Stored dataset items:
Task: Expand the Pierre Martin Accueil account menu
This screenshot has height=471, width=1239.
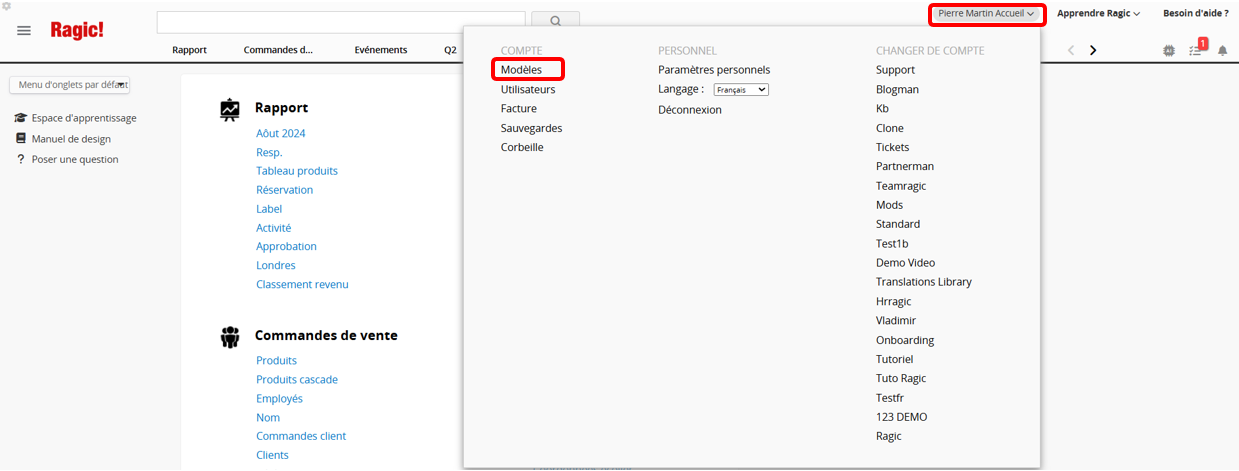Action: click(x=986, y=14)
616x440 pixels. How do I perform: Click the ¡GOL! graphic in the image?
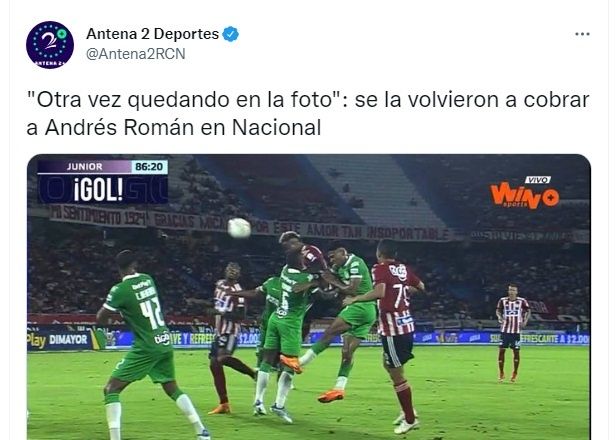[x=98, y=190]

WHAT YOU ARE ASKED TO DO =
Return every line above exactly, omitting images.

THE ANSWER =
Task: Expand the Pierre Martin Accueil account menu
This screenshot has height=471, width=1239.
Action: click(x=986, y=14)
616x440 pixels. How do I perform: Click the ¡GOL! graphic in the image?
[x=98, y=190]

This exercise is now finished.